PARTS OF THE EXERCISE —
a – In the Statalist reply, which three variables is the data assumed to have when it is treated as long form?
b – List every navigation link shown in square brackets near the top of the Statalist reply.

DOCUMENT SECTION —
______________________________

Notice: On April 23, 2014, Statalist moved from an email list to a forum, based at statalist.org.
[Date Prev][Date Next][Thread Prev][Thread Next][Date Index][Thread Index]
RE: st: Observations that keep a feature... an additional problem
From
"Sarah Edgington" <[email protected]>
To
<[email protected]>
Subject
RE: st: Observations that keep a feature... an additional problem
Date
Wed, 22 May 2013 13:50:56 -0700
Miguel,
This discussion would be clearer if your examples actually made it clear exactly what your data looks like.
Your example below looks like you have data in wide form. The solution that Nick suggested is for data in long form. It's easy enough to move between the two, but it's hard to make concrete suggestions about how to proceed when we don't know what the actual data looks like.
I'll start by assuming, as Nick does, that your data is actually in long form and you have three variables: agent, period, score. I'll further assume that for agent 5 you simply have no records for periods 1-5 (that is, you do not have records for those periods with missing values for score). If that's true, you can simply calculate the first period that appears in the data and use that as part of your inclusion criteria. Something like the following will keep only those agents who first appear in the data before period 4:
egen firstperiod=min(period), by(agent)
drop if firstperiod>4
Or maybe you only want to include agents who start in period 1? It's unclear from your question. In that case you'd -drop if firstperiod>1-
For your second example, trying to look at the last time periods, I think you need to clarify what your actual criteria is. You say "I would like to select those agents that overpass the threshold of 0.9 in any the last two periods and are over the threshold until the end of the sample period (ie, agents 4 and 5)." To my eye, that criteria includes all agents except agent 6. You're unlikely to get the results you hope for unless you are precise in the criteria you're using.
Hope that helps.

______________________________

INFORMATION GIVEN —

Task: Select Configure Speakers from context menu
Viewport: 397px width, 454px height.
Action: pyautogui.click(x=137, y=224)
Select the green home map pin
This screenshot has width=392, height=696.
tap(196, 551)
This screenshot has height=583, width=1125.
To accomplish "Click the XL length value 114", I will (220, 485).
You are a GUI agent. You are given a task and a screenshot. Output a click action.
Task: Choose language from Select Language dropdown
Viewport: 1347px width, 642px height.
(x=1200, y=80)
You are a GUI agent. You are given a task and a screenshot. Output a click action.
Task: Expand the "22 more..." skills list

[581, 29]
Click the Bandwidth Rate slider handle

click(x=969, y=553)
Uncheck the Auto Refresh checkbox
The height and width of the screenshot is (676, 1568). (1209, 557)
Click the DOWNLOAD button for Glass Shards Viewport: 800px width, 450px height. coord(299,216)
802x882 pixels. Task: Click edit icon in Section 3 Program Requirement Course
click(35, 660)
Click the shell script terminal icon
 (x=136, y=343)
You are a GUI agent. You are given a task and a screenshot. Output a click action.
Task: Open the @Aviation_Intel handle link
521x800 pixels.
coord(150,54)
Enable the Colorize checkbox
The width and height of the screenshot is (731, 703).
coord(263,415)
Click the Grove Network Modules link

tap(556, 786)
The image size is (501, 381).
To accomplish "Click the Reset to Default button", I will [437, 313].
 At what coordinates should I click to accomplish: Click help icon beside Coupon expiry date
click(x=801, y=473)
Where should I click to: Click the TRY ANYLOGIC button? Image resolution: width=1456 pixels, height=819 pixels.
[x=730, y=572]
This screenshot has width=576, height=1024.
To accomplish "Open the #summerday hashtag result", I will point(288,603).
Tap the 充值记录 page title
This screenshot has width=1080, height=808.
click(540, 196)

______________________________

OUTPUTS —
a – Agent, period, and score.

b – Date Prev, Date Next, Thread Prev, Thread Next, Date Index, Thread Index